43-year-old Michael Shane Worthington is scheduled to be executed early the morning of August 6 for the 1995 murder of his neighbor, Melinda Griffin. Griffin was found raped and strangled in her Lake St. Louis condo.

Michael Shane Worthington (Courtesy; Missouri Department of Corrections)

Michael Shane Worthington (Courtesy; Missouri Department of Corrections)

Worthington, like other convicted men, their attorneys, and death penalty critics, say Missouri’s execution protocol is wrong for keeping secret details about procedures and drugs used, and for using compounding pharmacies that they claim could produce faulty drugs.

Such critics say compounding pharmacies have a history of producing drugs that are too potent or too weak, and could cause an inmate to suffer, which would violate the Constitutional prohibition on cruel and unusual punishment.

Worthington has strong words for Governor Jay Nixon (D) and the state.

AUDIO:  (21 seconds)  “Basically he’s no different than a Joseph Mengele and Adolph Hitler, you know what I mean? This place is a baby Auschwitz,” Worthington tells Missourinet. “They’re just marching us through there and experimenting on us like Joseph Mengele did. That’s why they called him the angel of death. Nixon and his people are no different.”

Worthington says compounding pharmacies are, “basically a meth lab. It’s really no different. These people might be educated, but they’re making drugs to kill us and then they want to hide behind the secrecy clause.”

“We’re told it’s pentobarbital but we don’t really know it is,” says Worthington of the execution drug. “We’re just told it us. We’re not allowed to know where it comes from so we can’t investigate to make sure that the company … what complaints have been against them.”

Ready to be executed

Worthington says he is prepared to die. He just believes the way the state carries out executions is wrong.

“I know where I’m going. I know I’m saved. I know I’ll be okay. I know I’m forgiven. I know I messed up in life,” says Worthington. “My life’s been hell and horrible. I don’t want to die [in prison] an old man, so getting it over with now is perfectly fine with me. They’re doing me a favor. I don’t like the way they go about doing the things they do, but I’m perfectly willing to go. I’ve had no fear of death.”

● **EXTRACTED DATA**:
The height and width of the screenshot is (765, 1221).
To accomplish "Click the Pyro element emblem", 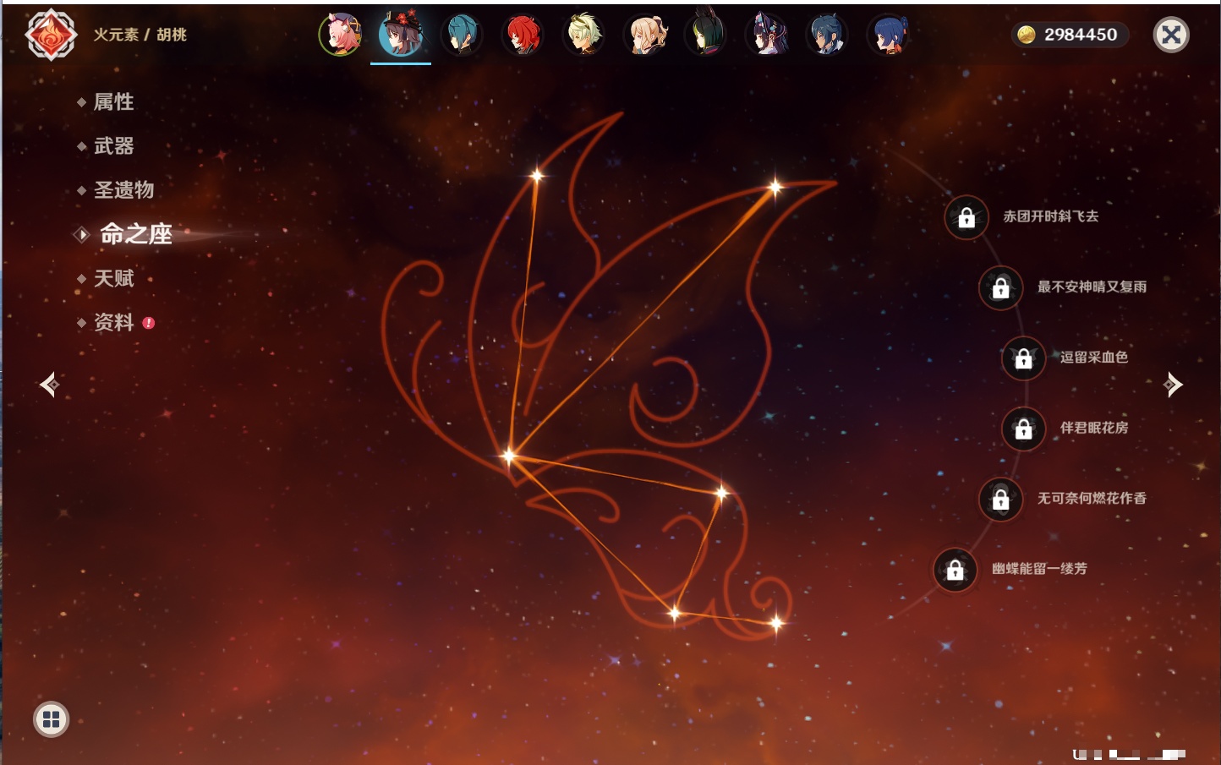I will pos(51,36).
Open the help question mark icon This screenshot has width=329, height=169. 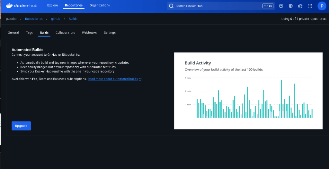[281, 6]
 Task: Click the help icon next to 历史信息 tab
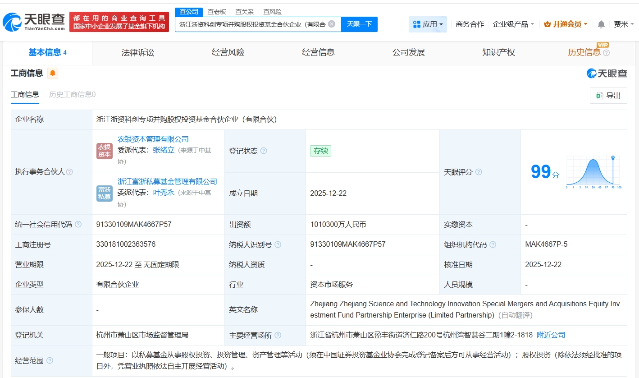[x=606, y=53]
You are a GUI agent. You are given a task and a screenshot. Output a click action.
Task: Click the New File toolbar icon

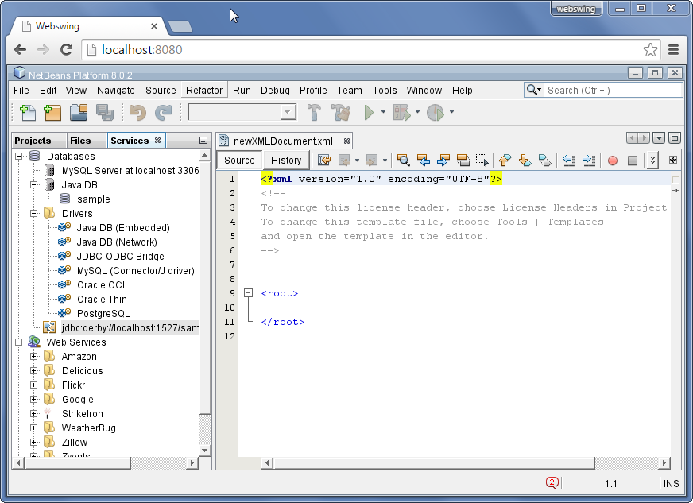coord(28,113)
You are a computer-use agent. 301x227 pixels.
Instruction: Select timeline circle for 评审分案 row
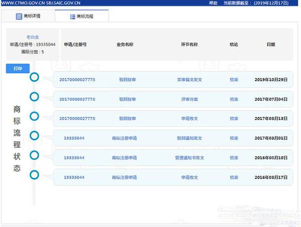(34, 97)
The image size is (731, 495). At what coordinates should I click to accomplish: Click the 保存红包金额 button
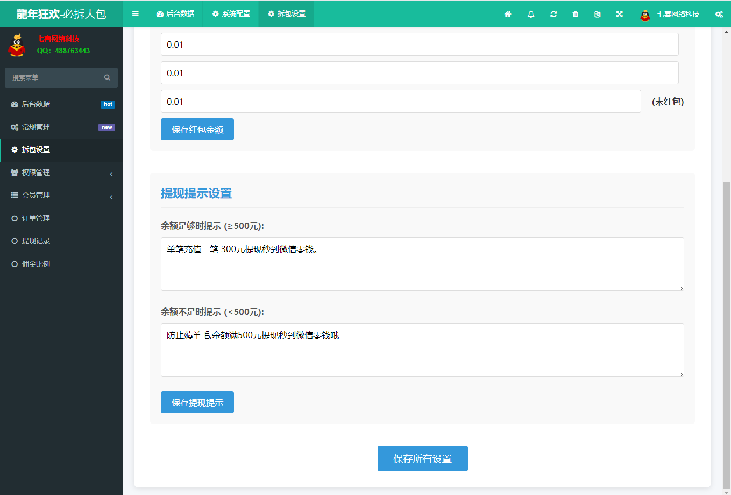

● **REQUIRED ACTION A**:
Duplicate the portion of the Worthington execution article between "Such critics say" and "and the state.", inclusive.
● **REQUIRED ACTION B**:
Write the next part of the article about Michael Shane Worthington's scheduled execution, starting after its final sentence.

● **EXERCISE OUTPUT A**:
Such critics say compounding pharmacies have a history of producing drugs that are too potent or too weak, and could cause an inmate to suffer, which would violate the Constitutional prohibition on cruel and unusual punishment.

Worthington has strong words for Governor Jay Nixon (D) and the state.

● **EXERCISE OUTPUT B**:
Worthington claims drugs and alcohol robbed him of his memories of the night of the murder, and says those drugs and alcohol also likely rendered him “impotent,” and unable to have attacked Griffin. He claims two other men were likely responsible; men with whom he had an association and whom he believed went into Griffin’s apartment to commit a burglary.

Griffin’s mother, Carol Angelbeck, says she’s heard that claim before, and says it was proven to be false.

“He says that [those two men] had unplugged all of Mindy’s … her television and everything and when my husband went in when they gave us the condo back …nothing was touched, so that was a lie,” says Angelbeck.

Worthington tells Missourinet that his attorneys urged him to confess and coached him on what to say, and says parts of his confession didn’t match the case.

Angelbeck doesn’t believe that, either.

“He pled guilty in open court, under oath, and he gave a blow-by-blow description of what he did to Mindy,” says Angelbeck, who says he described the crime matter-of-factly to the court. “He strangled her twice,” she says.

Most upsetting to Angelbeck was that Worthington also tells Missourinet that he had a friendly relationship with Griffin, but Angelbeck says she’s actually relieved to know what he’s saying about the crime today.

“As a decent human being and as a Christian I really was feeling a little bit sorry for him maybe,” says Angelbeck, “and this proved to me that he is never sorry, he still won’t take responsibility, so his sentence is right and it should stand.”

Asked what he would say to Angelbeck, Worthington says it hurts to know that he was the cause of Griffin’s death, saying that the two men he believes were responsible knew of Griffin through him.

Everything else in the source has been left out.